You may or may not have heard of Ryan Moore. He’s a pro golfer who recently won his first tournament, the Wyndham Championship.
If you haven’t heard of him, you’re not alone – he’s still ranked 120th in the world and isn’t one of the first names you think of when you think “pro golfer”.
Yet despite his relative anonymity, Ryan Moore may just have made himself my new favourite sportsman. All because of $300,000.
Where Ryan differs from most other sportspeople, and certainly every other golfer it would seem, is that he refuses to be endorsed by any of the name brands that adorn other golfers. He buys his own clothes and golfing equipment, and often these are a mish-mash of some of the cheapest brands around.
It’s led to sports marketing companies questioning why Ryan is avoiding their pitches, when pro golfers have at least one brand sponsorship to their name. According to Ryan’s manager (who’s also his brother), it’s simple: “He doesn’t want to be a billboard.”

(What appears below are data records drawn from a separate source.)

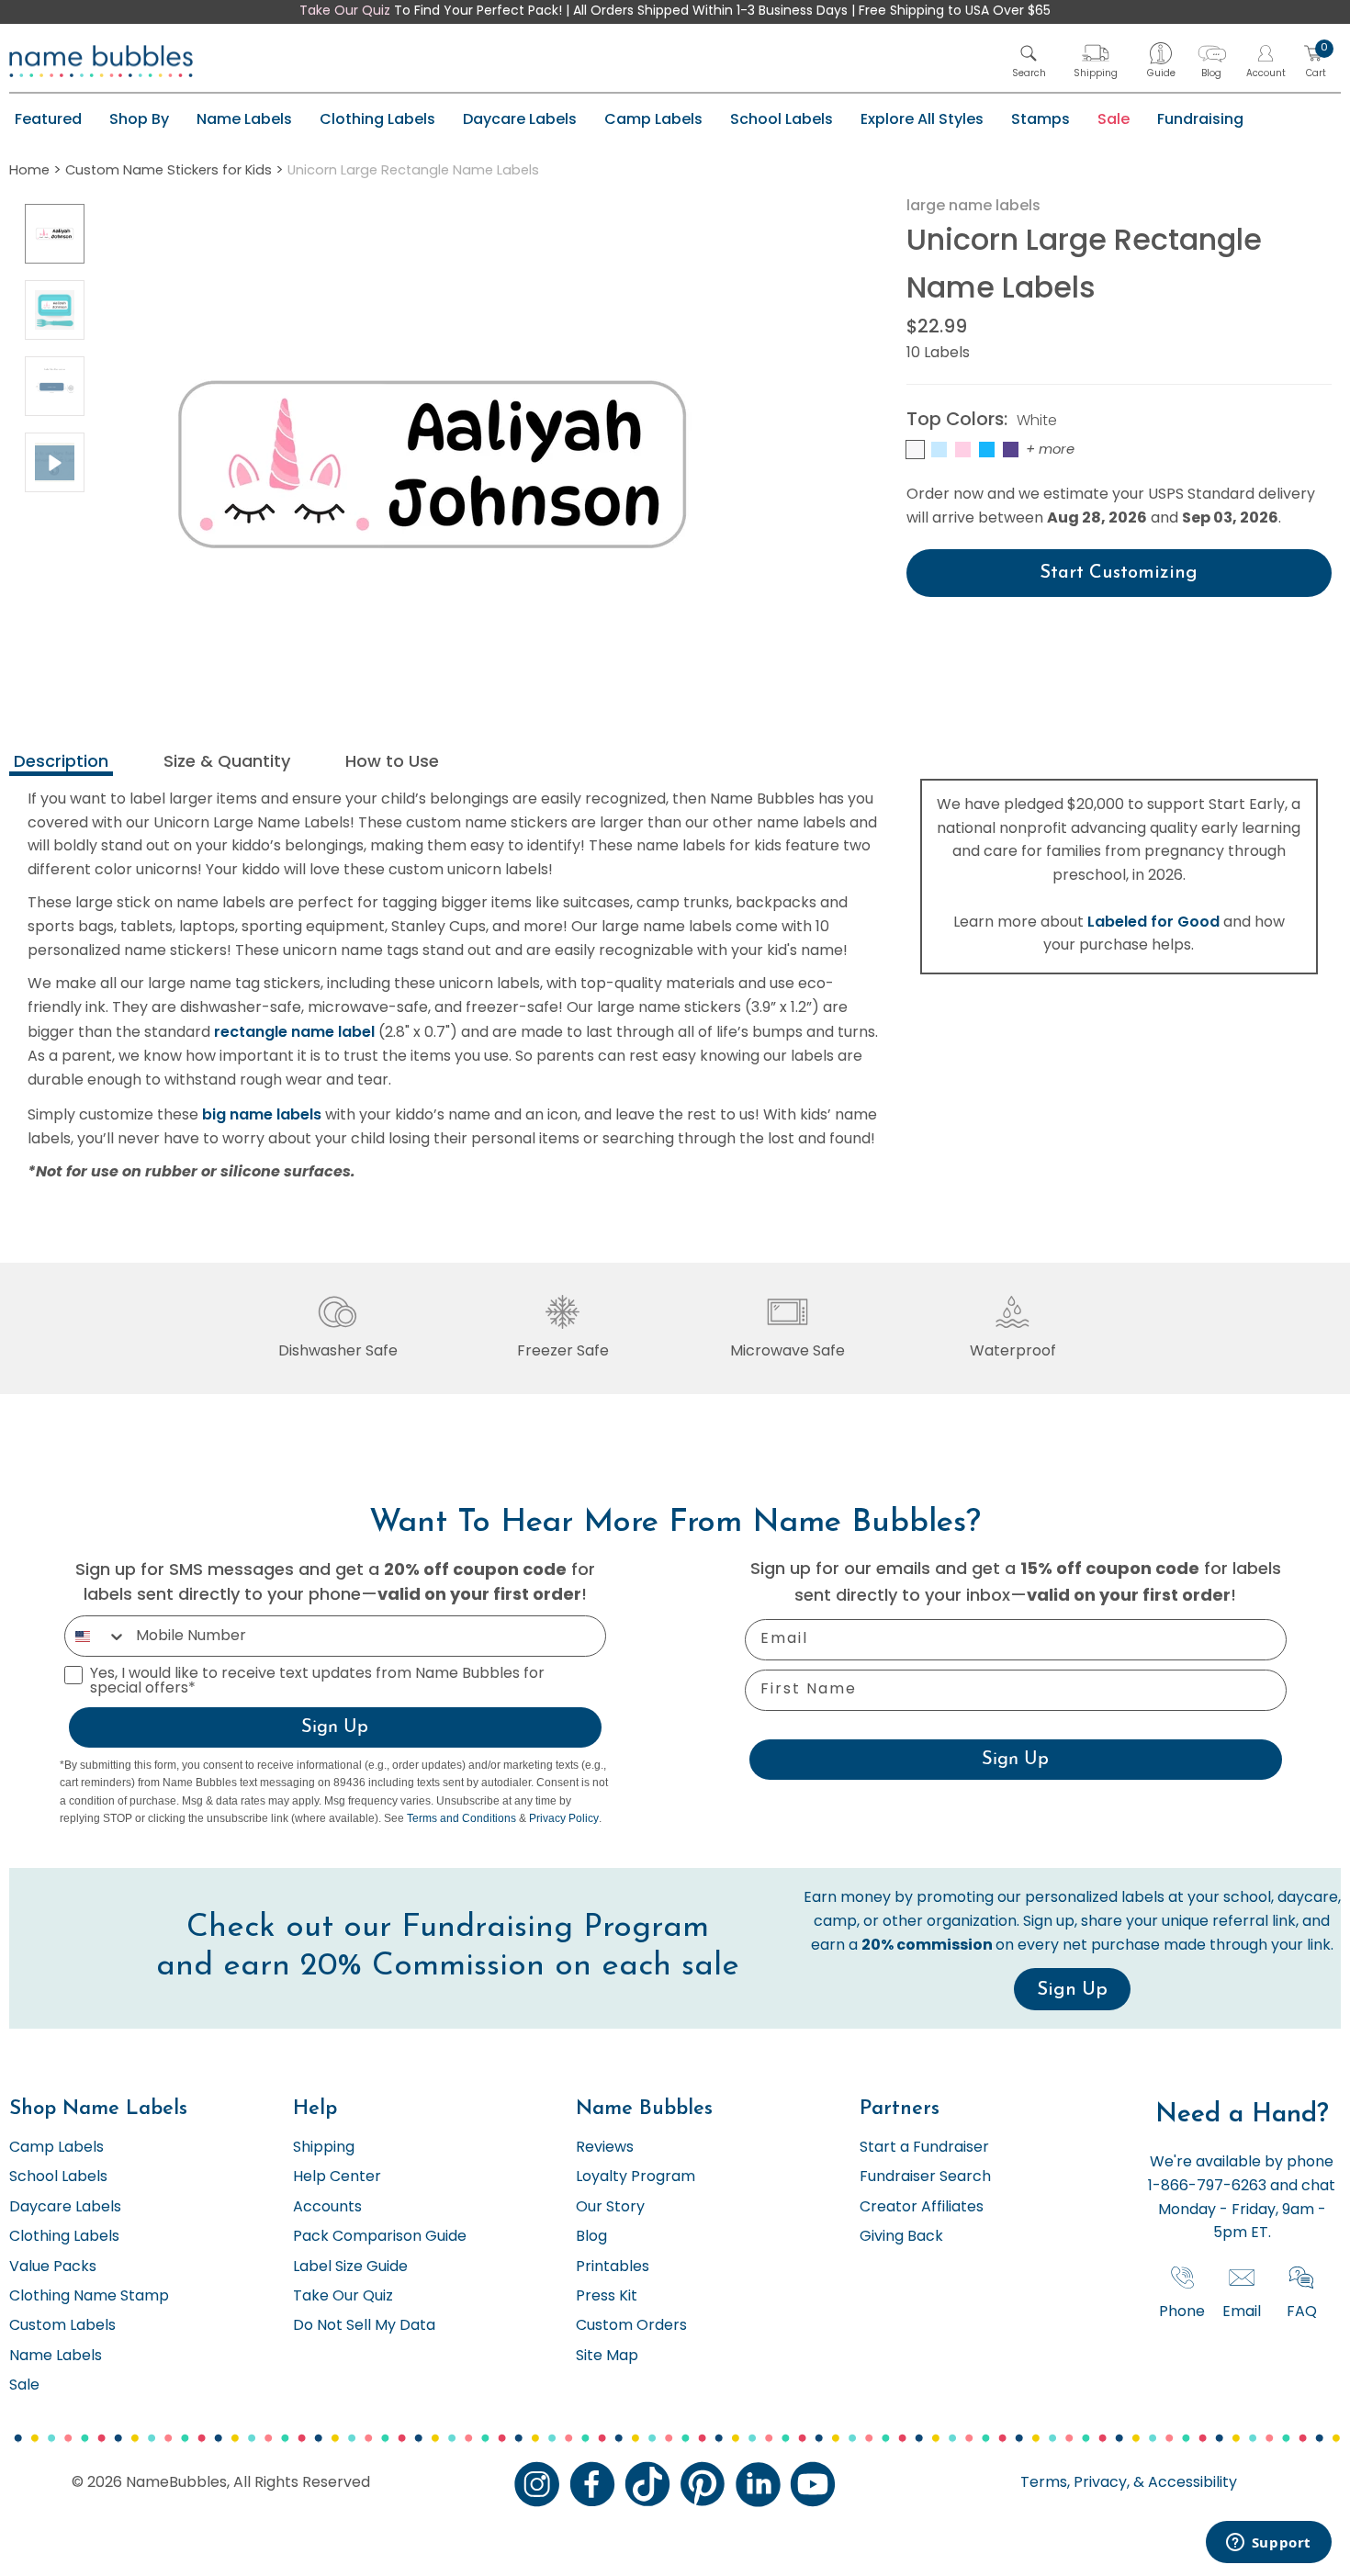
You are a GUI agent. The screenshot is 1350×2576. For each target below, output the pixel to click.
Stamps (1040, 118)
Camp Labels (653, 118)
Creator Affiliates (922, 2207)
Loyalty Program (635, 2177)
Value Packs (52, 2267)
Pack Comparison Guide (380, 2237)
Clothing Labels (377, 118)
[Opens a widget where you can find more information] (1268, 2544)
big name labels (261, 1114)
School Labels (781, 118)
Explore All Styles (922, 118)
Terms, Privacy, (1075, 2483)
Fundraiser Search (925, 2177)
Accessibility (1190, 2483)
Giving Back (901, 2237)
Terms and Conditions (461, 1818)
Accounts (327, 2207)
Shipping (323, 2148)
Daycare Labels (520, 118)
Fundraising (1200, 118)
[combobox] (96, 1636)
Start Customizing (1119, 573)
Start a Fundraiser (924, 2148)
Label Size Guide (350, 2267)
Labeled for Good (1153, 921)
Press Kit (606, 2296)
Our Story (610, 2207)
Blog (591, 2237)
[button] (1029, 61)
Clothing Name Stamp (89, 2296)
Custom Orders (631, 2326)
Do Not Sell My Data (364, 2326)
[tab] (61, 763)
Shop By (139, 118)
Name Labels (244, 118)
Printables (612, 2267)
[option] (54, 234)
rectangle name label (294, 1031)
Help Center (337, 2177)
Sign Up (334, 1727)
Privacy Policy (564, 1818)
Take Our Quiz (344, 11)
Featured (48, 118)
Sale (1113, 118)
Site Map (607, 2356)
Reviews (605, 2148)
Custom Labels (62, 2326)
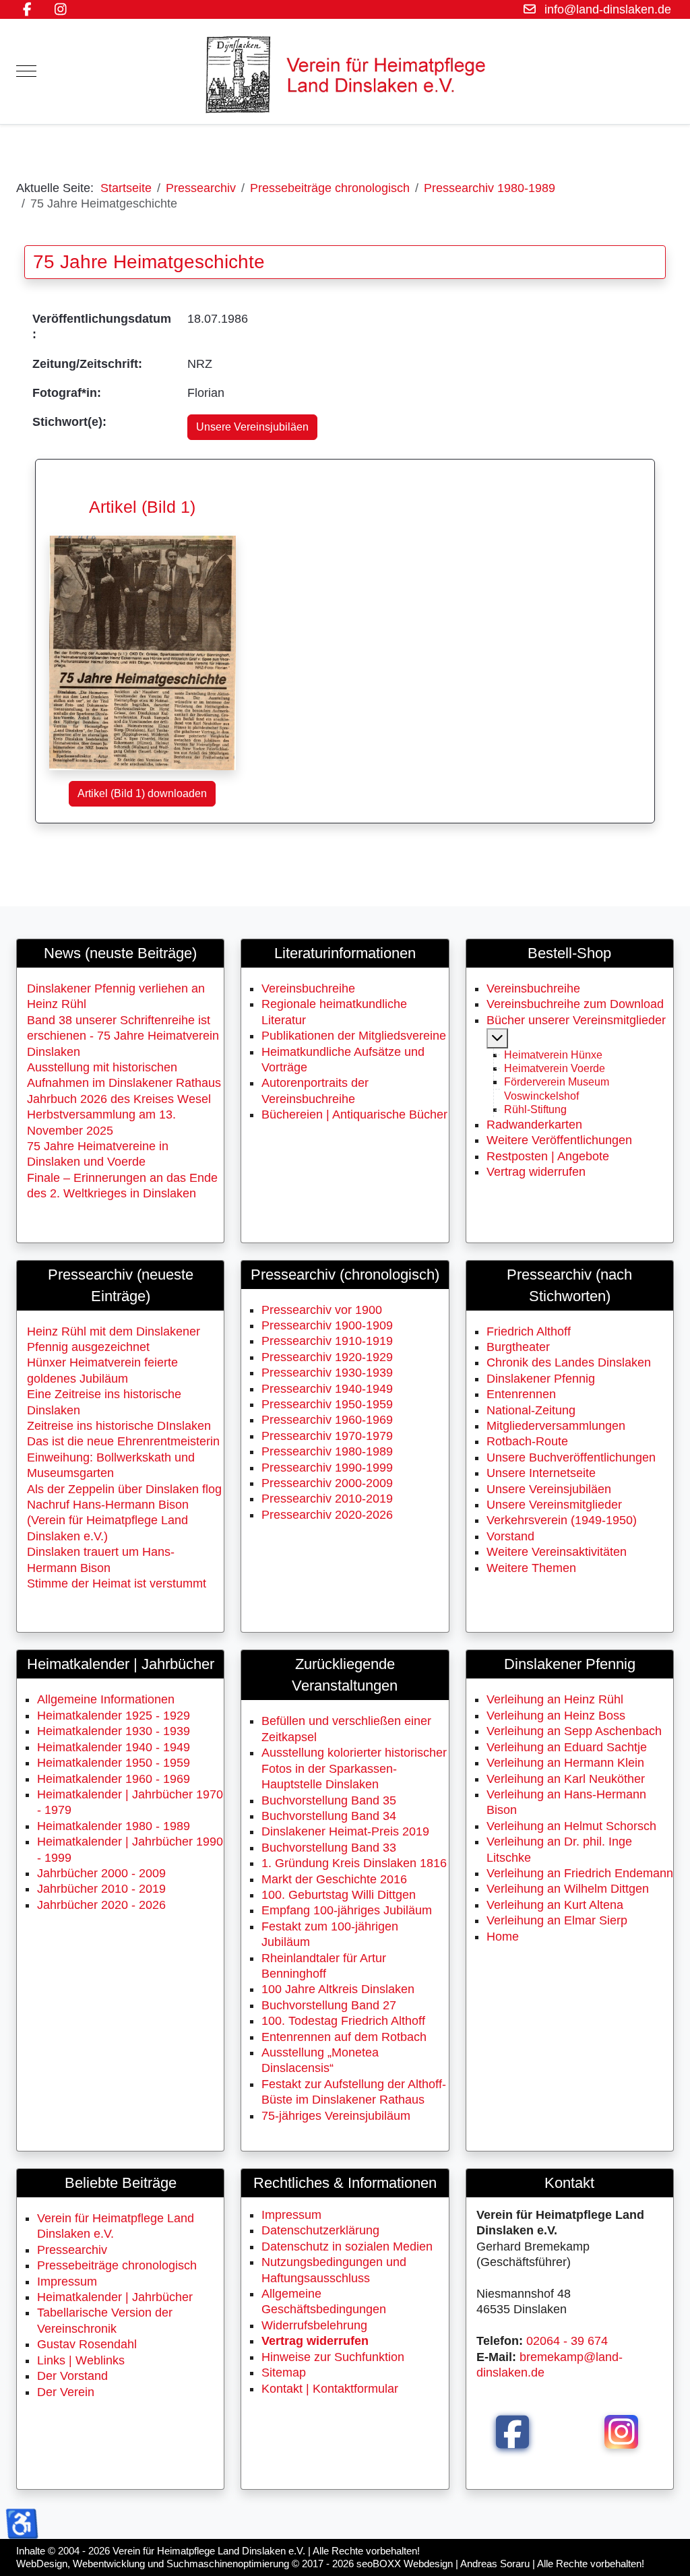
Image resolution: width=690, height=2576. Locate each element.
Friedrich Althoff (529, 1331)
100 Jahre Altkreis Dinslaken (337, 1989)
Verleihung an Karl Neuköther (566, 1779)
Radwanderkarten (534, 1124)
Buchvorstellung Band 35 (328, 1800)
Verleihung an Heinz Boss (556, 1715)
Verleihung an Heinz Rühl (555, 1699)
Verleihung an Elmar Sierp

The $300,000 that I mentioned earlier? The projection of what Ryan could earn from sponsors – $200,000 a year for cap sponsorship, $20,000 for a chest logo, and $50,000 for a branded golf bag. And why is he my new favourite sportsman?
Simple. When mostly everyone around him is signing up for the big bucks, whether they like the brand or not, Ryan Moore is staying true to himself and showing that money isn’t always everything. His decision means that sports marketers may have to reconsider whether tapping up folks to be the face of a brand will continue the way it has or if it has to look at new ways to sell. And anything that helps move marketing and branding forward into new thinking can never be a bad thing.
Of course, this is the now. With Ryan winning his first tournament, his stock will go up and the offers will rise with it. Whether he’ll remain as loyal to non-branding when the million dollar endorsement offers start materializing is another thing. But for now… he’s definitely my new favourite sportsman.
How about you – is Ryan doing it right or will the marketing dollars win out?